Locate the line that contains "Podcasts (395, 107)". Print it and every subsequent line through the final line of the records, exactly and only those.

RECORDS PROVIDED:
● ● ● ●

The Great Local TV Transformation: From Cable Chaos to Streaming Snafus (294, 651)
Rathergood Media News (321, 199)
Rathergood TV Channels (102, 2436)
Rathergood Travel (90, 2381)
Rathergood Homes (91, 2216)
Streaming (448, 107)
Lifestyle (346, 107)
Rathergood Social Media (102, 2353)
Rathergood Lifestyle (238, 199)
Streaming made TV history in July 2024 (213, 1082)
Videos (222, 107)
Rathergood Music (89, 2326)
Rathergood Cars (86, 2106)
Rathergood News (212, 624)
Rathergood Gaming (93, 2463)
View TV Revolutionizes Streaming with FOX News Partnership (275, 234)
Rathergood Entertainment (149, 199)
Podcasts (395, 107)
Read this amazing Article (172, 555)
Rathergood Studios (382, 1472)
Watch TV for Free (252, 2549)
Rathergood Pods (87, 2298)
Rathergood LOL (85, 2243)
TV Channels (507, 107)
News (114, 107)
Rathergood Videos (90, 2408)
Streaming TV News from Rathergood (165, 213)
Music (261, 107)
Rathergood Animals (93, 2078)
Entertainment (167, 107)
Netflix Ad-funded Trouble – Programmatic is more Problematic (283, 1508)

● ● ● ●

SOLUTION BELOW:
Podcasts (395, 107)
Read this amazing Article (172, 555)
Rathergood Studios (382, 1472)
Watch TV for Free (252, 2549)
Rathergood Pods (87, 2298)
Rathergood LOL (85, 2243)
TV Channels (507, 107)
News (114, 107)
Rathergood Videos (90, 2408)
Streaming TV News from Rathergood (165, 213)
Music (261, 107)
Rathergood Animals (93, 2078)
Entertainment (167, 107)
Netflix Ad-funded Trouble – Programmatic is more Problematic (283, 1508)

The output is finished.